## TO BE DONE
Rewrite the entries between the line holding "Click the M Test user profile icon" and the line holding "coord(357,224)", inclusive, with the requests kept in. Scale every coordinate in the answers by 0.75, rounding to whole numbers with halves going up, and leave all other numbers unchanged.

------------------------------------

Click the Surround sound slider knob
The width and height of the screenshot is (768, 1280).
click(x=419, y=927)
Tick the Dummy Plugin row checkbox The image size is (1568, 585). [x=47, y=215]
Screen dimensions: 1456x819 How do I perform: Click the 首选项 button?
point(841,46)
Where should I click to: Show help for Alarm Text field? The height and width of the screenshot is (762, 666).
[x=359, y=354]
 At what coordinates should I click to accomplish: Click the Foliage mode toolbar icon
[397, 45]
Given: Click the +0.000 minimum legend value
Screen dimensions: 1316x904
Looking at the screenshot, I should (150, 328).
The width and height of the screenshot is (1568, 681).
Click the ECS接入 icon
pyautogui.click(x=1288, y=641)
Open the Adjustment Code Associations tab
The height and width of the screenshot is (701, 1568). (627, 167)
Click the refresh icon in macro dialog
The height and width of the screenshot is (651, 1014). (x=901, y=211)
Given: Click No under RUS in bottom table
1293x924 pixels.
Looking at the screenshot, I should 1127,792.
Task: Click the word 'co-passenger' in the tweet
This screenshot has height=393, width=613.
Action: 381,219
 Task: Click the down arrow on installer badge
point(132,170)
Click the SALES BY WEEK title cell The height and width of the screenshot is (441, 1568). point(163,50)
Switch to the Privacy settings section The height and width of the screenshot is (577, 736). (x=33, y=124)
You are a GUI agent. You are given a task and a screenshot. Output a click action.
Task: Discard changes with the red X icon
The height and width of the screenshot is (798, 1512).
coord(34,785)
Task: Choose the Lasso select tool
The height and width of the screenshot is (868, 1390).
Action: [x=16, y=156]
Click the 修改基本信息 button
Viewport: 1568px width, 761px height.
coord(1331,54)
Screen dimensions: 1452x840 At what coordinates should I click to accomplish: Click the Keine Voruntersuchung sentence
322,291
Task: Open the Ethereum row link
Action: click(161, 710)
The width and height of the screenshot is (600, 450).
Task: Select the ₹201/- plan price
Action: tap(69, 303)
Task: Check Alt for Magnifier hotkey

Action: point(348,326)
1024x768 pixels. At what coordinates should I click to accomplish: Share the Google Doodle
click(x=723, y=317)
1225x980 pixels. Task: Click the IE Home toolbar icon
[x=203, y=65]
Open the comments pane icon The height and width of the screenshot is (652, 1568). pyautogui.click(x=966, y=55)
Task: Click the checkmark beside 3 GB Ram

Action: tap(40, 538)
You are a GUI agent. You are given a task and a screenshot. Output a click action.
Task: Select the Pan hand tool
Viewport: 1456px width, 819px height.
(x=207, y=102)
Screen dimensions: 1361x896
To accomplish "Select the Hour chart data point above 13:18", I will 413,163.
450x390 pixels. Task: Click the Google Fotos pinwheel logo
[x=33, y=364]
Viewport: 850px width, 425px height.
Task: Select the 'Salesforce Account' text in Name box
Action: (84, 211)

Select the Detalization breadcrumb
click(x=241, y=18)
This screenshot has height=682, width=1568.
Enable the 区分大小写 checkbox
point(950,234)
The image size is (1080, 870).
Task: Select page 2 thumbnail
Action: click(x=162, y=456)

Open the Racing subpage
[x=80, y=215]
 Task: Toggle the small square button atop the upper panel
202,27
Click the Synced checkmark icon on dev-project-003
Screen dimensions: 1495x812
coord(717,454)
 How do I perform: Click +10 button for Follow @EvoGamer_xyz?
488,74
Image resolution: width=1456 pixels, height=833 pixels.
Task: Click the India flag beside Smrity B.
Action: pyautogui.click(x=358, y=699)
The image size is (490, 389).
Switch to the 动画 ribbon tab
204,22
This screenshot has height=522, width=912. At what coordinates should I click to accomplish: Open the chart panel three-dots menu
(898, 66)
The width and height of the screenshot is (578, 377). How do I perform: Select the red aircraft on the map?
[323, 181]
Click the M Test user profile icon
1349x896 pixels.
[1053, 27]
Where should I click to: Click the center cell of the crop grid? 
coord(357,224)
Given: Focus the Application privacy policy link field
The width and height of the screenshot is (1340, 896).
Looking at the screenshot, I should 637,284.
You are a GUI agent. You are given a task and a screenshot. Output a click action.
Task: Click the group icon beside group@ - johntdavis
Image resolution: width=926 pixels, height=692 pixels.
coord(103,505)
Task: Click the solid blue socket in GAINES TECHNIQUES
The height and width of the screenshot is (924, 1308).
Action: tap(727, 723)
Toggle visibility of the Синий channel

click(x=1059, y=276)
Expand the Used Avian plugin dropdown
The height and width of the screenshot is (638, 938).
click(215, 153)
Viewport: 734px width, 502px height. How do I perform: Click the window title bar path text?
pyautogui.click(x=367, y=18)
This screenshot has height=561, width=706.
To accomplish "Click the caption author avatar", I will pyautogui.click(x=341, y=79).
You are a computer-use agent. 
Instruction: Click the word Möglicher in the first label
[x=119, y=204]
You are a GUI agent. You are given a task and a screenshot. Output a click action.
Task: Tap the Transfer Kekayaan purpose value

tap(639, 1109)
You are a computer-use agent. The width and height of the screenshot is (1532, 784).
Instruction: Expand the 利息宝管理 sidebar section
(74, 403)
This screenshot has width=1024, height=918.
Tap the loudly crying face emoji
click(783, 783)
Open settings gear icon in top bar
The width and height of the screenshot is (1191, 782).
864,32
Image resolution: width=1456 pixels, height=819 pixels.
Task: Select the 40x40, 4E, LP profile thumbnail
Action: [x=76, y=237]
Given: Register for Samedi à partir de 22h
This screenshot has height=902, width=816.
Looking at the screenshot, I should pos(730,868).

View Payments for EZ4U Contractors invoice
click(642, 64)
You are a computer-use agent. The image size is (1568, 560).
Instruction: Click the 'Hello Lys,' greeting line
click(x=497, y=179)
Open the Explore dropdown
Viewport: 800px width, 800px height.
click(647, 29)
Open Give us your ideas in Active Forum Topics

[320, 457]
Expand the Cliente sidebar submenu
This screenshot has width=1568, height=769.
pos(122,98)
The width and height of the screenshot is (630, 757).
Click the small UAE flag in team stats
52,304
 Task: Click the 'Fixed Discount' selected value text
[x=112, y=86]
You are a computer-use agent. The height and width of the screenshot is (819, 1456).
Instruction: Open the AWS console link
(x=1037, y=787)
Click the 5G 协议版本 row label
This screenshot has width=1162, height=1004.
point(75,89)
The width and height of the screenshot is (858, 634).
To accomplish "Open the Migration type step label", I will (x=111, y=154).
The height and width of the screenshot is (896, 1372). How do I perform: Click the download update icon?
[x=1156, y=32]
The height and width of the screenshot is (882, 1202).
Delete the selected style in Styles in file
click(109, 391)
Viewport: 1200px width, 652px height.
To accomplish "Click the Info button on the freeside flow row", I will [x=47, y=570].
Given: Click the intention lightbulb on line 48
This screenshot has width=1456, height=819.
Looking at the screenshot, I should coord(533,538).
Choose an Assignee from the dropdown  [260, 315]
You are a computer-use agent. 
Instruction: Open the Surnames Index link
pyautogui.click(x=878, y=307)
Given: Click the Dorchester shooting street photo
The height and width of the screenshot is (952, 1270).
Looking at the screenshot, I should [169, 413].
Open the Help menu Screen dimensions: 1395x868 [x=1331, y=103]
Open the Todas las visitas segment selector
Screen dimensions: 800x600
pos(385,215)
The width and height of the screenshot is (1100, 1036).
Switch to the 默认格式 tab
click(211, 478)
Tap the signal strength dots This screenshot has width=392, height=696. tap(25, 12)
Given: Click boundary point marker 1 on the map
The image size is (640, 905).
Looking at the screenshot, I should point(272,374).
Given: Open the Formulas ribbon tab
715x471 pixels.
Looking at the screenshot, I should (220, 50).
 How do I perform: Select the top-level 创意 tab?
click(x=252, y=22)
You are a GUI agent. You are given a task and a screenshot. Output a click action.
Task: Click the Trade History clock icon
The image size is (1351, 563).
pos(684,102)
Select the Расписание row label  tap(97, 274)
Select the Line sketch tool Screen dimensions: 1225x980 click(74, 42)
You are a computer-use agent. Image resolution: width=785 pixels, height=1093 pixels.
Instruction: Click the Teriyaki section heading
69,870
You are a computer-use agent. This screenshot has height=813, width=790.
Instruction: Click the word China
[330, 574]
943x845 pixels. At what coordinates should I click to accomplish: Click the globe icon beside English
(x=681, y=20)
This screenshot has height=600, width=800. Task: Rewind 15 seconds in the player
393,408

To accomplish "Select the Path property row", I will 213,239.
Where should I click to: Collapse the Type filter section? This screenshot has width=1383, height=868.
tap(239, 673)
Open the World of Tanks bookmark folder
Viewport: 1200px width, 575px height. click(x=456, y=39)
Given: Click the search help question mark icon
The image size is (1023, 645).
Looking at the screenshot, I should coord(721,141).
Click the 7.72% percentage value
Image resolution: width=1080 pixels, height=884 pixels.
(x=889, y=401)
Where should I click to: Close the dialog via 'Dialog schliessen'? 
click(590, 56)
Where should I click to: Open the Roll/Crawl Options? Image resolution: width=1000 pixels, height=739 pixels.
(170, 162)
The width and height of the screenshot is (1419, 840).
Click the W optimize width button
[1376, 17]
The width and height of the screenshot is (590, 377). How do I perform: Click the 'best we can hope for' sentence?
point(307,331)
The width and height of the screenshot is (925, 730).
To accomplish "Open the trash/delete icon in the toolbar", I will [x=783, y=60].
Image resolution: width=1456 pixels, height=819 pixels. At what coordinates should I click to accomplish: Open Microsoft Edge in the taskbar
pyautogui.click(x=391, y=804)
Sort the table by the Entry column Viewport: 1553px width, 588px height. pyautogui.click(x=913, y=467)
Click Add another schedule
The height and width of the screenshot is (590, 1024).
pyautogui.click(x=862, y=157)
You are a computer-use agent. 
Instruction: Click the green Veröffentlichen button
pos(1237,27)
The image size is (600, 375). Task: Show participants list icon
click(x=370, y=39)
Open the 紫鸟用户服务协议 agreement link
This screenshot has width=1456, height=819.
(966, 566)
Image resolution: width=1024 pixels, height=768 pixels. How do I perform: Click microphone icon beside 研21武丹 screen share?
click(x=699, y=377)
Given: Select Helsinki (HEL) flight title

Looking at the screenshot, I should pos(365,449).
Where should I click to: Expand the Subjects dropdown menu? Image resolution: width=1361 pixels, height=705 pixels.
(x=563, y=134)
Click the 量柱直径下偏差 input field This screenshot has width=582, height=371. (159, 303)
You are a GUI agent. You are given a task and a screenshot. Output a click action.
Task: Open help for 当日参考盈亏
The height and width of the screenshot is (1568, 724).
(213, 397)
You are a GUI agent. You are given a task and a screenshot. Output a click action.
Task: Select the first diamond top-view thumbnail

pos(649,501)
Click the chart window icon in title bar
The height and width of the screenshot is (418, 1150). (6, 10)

------------------------------------

## IN RESPONSE
Click the M Test user profile icon
1349x896 pixels.
[790, 20]
Where should I click to: Click the center cell of the crop grid? 
coord(268,168)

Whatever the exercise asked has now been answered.